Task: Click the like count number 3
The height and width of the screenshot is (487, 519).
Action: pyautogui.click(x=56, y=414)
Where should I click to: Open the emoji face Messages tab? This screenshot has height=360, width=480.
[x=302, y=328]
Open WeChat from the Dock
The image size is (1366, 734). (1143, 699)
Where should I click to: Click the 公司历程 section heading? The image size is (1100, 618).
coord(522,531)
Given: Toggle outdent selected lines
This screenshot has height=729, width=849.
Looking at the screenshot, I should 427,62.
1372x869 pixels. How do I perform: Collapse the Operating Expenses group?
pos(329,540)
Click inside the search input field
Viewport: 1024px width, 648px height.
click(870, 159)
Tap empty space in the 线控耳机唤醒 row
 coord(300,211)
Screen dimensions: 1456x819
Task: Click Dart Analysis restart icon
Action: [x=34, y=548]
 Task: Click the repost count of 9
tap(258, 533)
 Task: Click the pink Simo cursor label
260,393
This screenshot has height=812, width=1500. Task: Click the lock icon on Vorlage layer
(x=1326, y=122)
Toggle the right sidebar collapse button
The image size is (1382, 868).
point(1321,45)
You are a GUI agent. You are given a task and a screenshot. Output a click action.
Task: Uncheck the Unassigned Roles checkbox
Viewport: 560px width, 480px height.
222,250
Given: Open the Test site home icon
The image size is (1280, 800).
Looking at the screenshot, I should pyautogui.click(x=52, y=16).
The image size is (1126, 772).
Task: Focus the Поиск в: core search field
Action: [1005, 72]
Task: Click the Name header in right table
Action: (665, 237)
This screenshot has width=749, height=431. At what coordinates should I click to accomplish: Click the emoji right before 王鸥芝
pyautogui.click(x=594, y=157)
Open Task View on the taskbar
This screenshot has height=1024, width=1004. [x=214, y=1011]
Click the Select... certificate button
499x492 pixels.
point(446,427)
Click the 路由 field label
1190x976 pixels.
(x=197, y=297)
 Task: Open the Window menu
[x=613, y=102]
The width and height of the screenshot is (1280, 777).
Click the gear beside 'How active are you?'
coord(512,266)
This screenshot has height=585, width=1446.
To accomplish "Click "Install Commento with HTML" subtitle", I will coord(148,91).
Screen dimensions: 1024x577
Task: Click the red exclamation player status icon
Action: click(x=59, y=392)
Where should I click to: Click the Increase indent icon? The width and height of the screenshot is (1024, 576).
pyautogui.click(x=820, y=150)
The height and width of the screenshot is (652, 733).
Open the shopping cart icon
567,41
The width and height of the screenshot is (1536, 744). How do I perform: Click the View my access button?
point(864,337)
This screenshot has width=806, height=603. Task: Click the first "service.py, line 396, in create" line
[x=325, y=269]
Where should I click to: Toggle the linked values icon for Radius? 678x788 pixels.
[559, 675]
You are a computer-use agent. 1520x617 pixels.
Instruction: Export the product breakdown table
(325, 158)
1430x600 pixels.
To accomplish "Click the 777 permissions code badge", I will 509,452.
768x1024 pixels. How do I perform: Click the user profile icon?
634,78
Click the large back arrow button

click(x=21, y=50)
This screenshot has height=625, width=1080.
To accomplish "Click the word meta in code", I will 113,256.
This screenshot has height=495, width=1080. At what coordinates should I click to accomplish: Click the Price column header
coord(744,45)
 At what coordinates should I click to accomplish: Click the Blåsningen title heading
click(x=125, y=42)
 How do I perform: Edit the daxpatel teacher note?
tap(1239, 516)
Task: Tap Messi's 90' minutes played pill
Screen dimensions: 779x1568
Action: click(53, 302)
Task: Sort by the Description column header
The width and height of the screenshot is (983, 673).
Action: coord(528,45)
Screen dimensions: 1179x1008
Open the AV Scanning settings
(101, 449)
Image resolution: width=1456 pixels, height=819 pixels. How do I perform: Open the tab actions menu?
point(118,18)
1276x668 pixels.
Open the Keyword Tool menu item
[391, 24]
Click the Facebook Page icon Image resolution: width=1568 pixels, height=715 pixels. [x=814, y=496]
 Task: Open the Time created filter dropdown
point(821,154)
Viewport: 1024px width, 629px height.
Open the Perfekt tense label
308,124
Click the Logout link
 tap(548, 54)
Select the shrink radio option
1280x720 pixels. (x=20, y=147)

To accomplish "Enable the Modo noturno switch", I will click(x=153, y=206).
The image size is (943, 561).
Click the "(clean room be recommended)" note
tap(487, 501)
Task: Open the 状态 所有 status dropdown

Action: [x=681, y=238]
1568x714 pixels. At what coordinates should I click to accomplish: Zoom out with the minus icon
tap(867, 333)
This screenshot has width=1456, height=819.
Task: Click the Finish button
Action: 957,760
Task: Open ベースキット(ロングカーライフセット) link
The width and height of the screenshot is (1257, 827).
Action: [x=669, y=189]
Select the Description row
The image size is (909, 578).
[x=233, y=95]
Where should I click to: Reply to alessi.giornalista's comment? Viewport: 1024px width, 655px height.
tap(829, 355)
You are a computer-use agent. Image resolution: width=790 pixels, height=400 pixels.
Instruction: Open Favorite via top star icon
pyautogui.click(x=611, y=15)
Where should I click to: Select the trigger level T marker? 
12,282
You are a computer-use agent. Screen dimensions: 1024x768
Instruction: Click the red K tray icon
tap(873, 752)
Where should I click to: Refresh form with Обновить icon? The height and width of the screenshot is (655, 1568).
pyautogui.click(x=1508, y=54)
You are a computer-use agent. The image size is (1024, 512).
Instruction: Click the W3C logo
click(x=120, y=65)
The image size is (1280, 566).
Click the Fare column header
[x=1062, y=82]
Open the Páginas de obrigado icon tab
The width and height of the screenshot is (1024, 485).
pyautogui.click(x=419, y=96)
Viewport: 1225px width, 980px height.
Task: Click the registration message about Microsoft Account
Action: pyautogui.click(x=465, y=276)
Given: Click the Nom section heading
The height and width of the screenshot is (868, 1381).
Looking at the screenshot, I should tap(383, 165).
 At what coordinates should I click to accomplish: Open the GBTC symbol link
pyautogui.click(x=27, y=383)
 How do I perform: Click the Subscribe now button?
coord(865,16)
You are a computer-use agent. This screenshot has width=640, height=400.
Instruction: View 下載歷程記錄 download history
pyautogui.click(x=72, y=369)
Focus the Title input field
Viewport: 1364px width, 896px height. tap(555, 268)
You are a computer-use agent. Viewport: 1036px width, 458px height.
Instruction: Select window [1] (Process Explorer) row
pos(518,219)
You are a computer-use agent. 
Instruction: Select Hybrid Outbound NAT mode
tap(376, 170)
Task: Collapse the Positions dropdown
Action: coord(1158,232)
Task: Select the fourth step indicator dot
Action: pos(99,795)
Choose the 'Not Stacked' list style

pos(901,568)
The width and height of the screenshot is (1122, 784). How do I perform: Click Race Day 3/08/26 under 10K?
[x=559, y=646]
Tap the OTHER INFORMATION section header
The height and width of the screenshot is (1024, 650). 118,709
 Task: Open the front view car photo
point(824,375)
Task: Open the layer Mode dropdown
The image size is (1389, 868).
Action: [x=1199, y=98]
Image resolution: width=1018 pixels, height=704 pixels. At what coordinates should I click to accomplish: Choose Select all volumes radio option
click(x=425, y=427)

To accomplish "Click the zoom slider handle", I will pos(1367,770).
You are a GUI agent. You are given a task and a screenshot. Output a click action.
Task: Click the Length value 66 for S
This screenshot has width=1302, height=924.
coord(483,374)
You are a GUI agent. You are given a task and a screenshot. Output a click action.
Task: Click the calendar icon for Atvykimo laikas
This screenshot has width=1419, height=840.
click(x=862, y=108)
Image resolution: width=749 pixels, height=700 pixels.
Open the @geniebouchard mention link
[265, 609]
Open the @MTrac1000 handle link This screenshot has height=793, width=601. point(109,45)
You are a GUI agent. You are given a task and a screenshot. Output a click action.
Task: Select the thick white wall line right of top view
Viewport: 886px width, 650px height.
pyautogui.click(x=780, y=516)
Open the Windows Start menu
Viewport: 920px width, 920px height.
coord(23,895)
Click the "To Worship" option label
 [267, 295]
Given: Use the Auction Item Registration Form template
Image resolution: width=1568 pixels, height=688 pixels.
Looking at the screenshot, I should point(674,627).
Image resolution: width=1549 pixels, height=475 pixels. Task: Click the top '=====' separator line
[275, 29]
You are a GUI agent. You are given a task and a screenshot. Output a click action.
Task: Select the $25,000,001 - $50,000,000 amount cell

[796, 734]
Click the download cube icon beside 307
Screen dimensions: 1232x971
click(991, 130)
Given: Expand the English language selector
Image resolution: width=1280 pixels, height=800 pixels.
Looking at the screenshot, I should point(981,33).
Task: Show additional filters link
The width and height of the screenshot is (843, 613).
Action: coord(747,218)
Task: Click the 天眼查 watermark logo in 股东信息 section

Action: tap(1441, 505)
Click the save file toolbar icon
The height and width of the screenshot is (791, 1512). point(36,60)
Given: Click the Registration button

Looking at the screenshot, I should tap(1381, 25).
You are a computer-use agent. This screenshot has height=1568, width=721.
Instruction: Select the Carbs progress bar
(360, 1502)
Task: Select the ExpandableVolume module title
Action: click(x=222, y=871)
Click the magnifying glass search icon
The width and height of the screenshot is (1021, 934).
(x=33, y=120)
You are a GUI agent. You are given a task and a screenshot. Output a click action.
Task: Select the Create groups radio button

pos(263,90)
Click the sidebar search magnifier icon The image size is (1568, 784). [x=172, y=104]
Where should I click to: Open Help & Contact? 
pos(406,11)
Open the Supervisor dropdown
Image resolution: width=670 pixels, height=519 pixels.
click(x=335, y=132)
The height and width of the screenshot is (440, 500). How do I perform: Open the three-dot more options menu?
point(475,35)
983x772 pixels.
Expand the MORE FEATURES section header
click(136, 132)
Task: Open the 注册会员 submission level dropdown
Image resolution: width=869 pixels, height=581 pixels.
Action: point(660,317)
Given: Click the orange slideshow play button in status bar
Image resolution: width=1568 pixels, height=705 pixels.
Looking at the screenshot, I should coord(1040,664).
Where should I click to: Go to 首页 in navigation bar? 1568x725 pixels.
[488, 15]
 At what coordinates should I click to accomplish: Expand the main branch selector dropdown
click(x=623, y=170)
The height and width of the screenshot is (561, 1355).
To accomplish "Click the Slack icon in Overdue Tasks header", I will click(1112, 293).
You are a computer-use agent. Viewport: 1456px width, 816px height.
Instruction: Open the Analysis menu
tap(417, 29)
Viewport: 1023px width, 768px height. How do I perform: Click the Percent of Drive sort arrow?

..............................

- Directive:
Starting with the line that contains "Image resolution: width=1549" and going on through the line that contains "Looking at the screenshot, I should tap(1381, 25).", change "Registration button" to "Sign Up button" and write out those lines again with everything else left as it is.

- Task result:
Image resolution: width=1549 pixels, height=475 pixels. Task: Click the top '=====' separator line
[275, 29]
You are a GUI agent. You are given a task and a screenshot. Output a click action.
Task: Select the $25,000,001 - $50,000,000 amount cell

[796, 734]
Click the download cube icon beside 307
Screen dimensions: 1232x971
click(991, 130)
Given: Expand the English language selector
Image resolution: width=1280 pixels, height=800 pixels.
Looking at the screenshot, I should point(981,33).
Task: Show additional filters link
The width and height of the screenshot is (843, 613).
Action: coord(747,218)
Task: Click the 天眼查 watermark logo in 股东信息 section

Action: tap(1441, 505)
Click the save file toolbar icon
The height and width of the screenshot is (791, 1512). point(36,60)
Given: Click the Sign Up button

Looking at the screenshot, I should tap(1381, 25).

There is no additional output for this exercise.